--- RECORDS PROVIDED ---

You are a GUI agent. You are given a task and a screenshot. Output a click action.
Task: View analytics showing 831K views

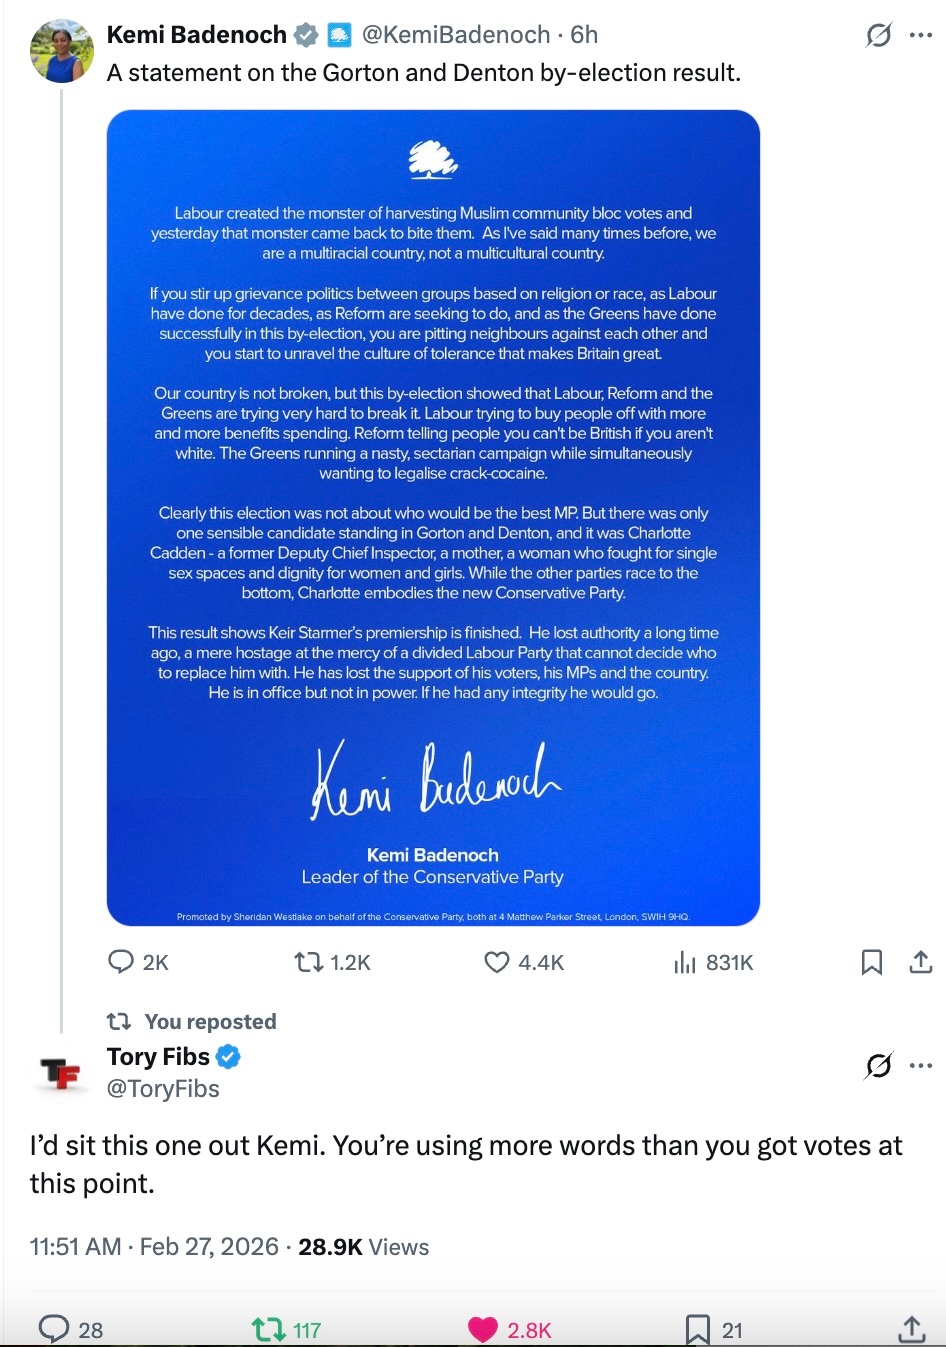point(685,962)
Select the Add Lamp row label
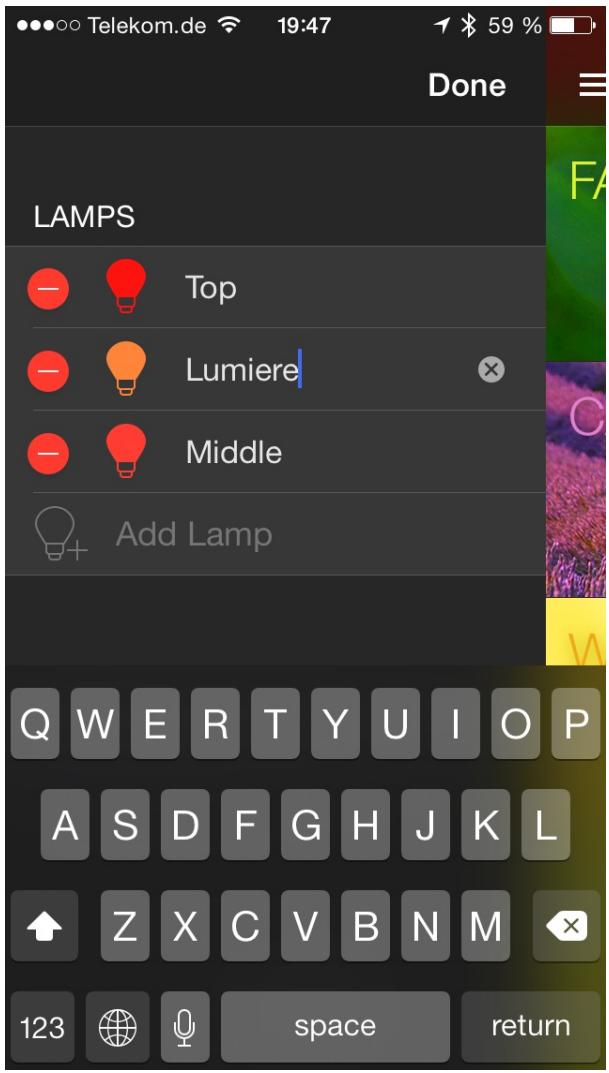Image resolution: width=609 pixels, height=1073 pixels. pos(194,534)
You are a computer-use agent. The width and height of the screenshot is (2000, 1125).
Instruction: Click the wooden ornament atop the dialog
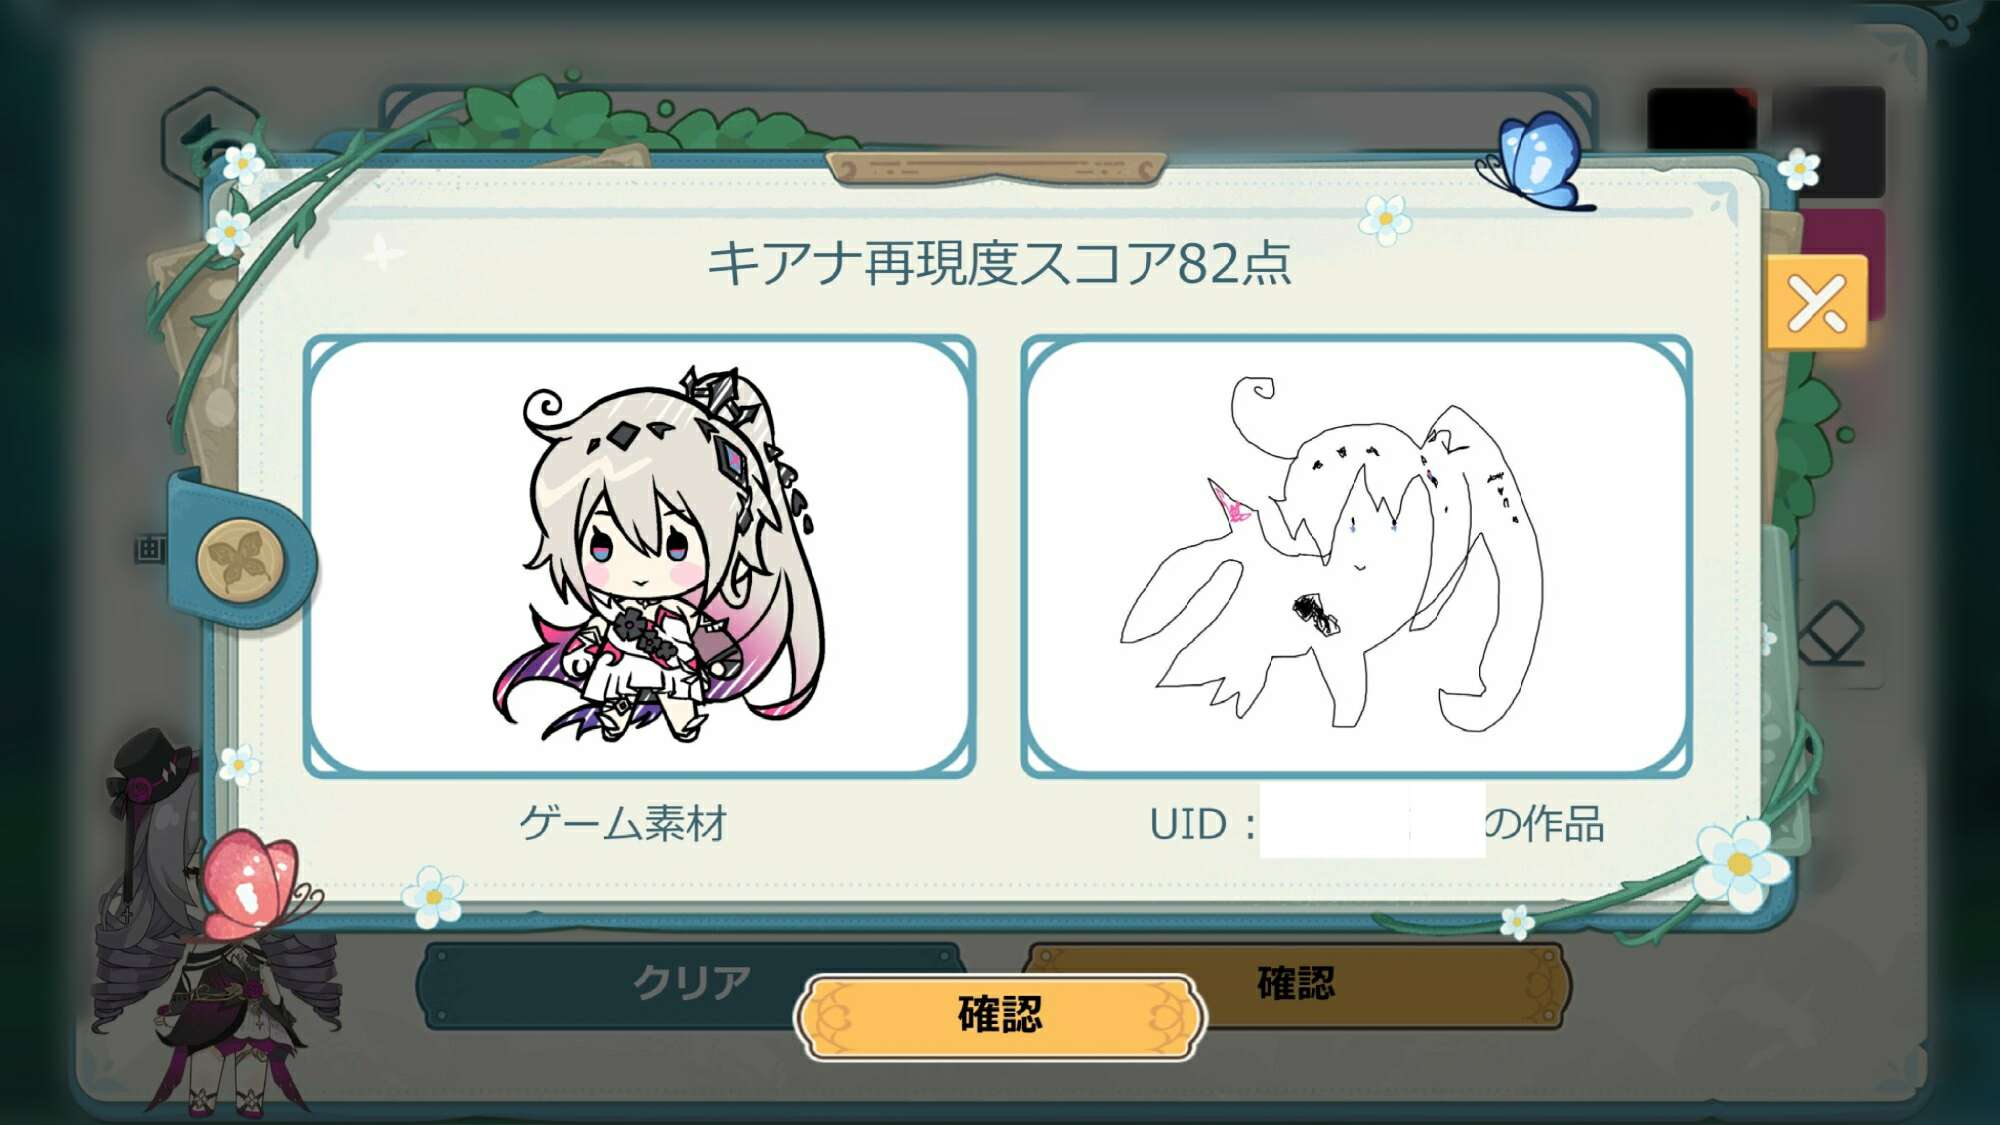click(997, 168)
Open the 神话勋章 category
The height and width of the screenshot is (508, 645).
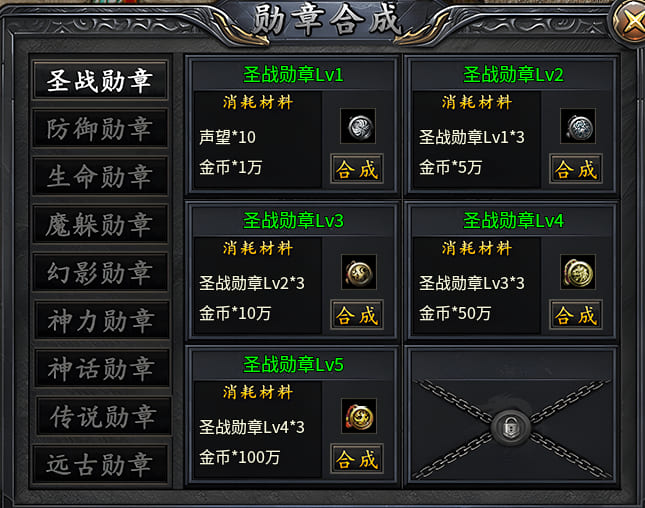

---

* **WORK REQUIRED**: Reproduce every item above word for word, leaving out the pictures.

* **COMPLETED TASK**:
You are a GUI agent. You are given a task and a screenshot. Output a click action.
Task: View analytics showing 831K views

point(685,962)
Select the Add Lamp row label
Image resolution: width=609 pixels, height=1073 pixels. pos(194,534)
You are a computer-use agent. The width and height of the screenshot is (2000, 1125).
Instruction: Click the wooden ornament atop the dialog
click(997, 168)
Open the 神话勋章 category
The height and width of the screenshot is (508, 645).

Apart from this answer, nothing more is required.